In one thing Terry is absolutely original and unique, in the way his heroes act when faced with people who, not being the enemy, doesn't seem to agree with them.

Example 1: the Classic hero.

General Scared: I'm sorry my lady, our queen changed her mind. She is so scared of the evil empire that she has ordered my forces to return to our homeland.

Hero's Girl: Why? I thought we were allies.

General Scared: Yes, but she didn't like that you annexed her kingdom to your empire when you were regent.

Hero's Girl: I know, I'm not proud of it either. I know that your people cheriss their independence and freedom. What I did was to protect them against the evil empire.

General Scared: It's to late now, my lady. We have to return to our country.

Hero's Girl: There is nothing I say that will change your mind I suppose. You are bound to follow your orders.

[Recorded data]

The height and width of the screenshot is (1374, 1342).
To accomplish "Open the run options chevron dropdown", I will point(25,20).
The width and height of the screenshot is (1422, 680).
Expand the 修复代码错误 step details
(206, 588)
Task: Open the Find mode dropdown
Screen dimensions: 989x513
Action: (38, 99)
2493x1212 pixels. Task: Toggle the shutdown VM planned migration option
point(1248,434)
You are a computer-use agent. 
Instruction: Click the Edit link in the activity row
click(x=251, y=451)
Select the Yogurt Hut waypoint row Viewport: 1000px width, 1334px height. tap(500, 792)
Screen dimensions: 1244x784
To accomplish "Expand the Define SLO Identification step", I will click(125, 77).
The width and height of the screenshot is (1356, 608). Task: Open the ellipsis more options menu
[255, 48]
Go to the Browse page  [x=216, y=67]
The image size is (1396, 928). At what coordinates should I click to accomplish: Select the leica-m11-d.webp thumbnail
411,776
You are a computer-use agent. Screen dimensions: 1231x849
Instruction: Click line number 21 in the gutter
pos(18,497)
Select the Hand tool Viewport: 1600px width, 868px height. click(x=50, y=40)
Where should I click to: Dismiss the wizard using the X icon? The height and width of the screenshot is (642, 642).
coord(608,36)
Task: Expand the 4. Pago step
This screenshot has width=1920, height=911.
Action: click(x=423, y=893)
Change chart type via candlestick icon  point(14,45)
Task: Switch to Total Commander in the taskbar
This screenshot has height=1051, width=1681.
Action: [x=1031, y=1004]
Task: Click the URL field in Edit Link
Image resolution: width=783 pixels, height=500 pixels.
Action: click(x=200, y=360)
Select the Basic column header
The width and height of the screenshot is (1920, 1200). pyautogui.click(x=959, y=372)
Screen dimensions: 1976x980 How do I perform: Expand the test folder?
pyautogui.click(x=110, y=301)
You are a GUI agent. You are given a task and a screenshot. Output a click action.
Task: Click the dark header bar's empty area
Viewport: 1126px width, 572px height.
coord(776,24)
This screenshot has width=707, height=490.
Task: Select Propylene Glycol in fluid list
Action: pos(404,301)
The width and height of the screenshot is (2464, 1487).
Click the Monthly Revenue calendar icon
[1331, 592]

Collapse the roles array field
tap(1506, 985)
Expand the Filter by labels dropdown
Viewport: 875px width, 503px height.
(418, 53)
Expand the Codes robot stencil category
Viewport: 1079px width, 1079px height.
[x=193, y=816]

> _Parts of the exercise_
**1)** Rewrite the recorded data from the start down to the line containing "Action: click(x=423, y=893)", both ends included, with the requests kept as they are. Multiply every coordinate in the answers by 1.1 and round it to a whole number, rounding halves up.
**2)** Continue the text about how Terry's heroes treat people who disagree with them, picking up after its last line.

> _Task answers_
**1)**
The height and width of the screenshot is (1374, 1342).
To accomplish "Open the run options chevron dropdown", I will point(28,22).
The width and height of the screenshot is (1422, 680).
Expand the 修复代码错误 step details
(227, 647)
Task: Open the Find mode dropdown
Screen dimensions: 989x513
Action: (42, 109)
2493x1212 pixels. Task: Toggle the shutdown VM planned migration option
point(1373,477)
You are a computer-use agent. 
Instruction: Click the Edit link in the activity row
click(x=276, y=496)
Select the Yogurt Hut waypoint row Viewport: 1000px width, 1334px height. tap(550, 871)
Screen dimensions: 1244x784
To accomplish "Expand the Define SLO Identification step", I will click(138, 85).
The width and height of the screenshot is (1356, 608). Task: Open the ellipsis more options menu
[281, 53]
Go to the Browse page  [x=238, y=74]
The image size is (1396, 928). At what coordinates should I click to accomplish: Select the leica-m11-d.webp thumbnail
452,854
You are a computer-use agent. Screen dimensions: 1231x849
Instruction: Click line number 21 in the gutter
pos(20,547)
Select the Hand tool Viewport: 1600px width, 868px height. click(x=55, y=44)
Where should I click to: Dismiss the wizard using the X icon? The height and width of the screenshot is (642, 642).
coord(669,40)
Task: Expand the 4. Pago step
This screenshot has width=1920, height=911.
Action: click(x=465, y=982)

**2)**
General Scared: No, I'm sorry. I know that we stand a better chance fighting together against the evil empire. I fear that the Emperor will not spare us because we are not fighting at your side. There are no neutrals in his mind.

Hero's Girl: But there are neutrals in our minds and hearts, this is what makes us what we are; free people. Listen, if the empire attacks you send messengers, we will come to your assistance.

Example 2: the Objectivist hero.

General Scared: I'm sorry my lady, our queen changed her mind. She is so scared of the evil empire that she has ordered my forces to return to our homeland.

Hero's Girl: You think so. Well in this case we are at war. If the empire does not massacre you and rapes yuor queen, I'll come with my army and I'll do it for them. Now go!

Wise and Gentle Wizard: On a second thought, let's kill this general. He is evil and a traitor.

I have a doubt. I suppose that after having the queen's brother murdered by Kahlan and the queen and her people threatened in such dire way, the queen will sign an alliance with the Imperial Order. Any sane ruler would have done this. And the logical thing would be that the emperor accepted the alliance and had a good laugh at the D'Haran style of diplomacy.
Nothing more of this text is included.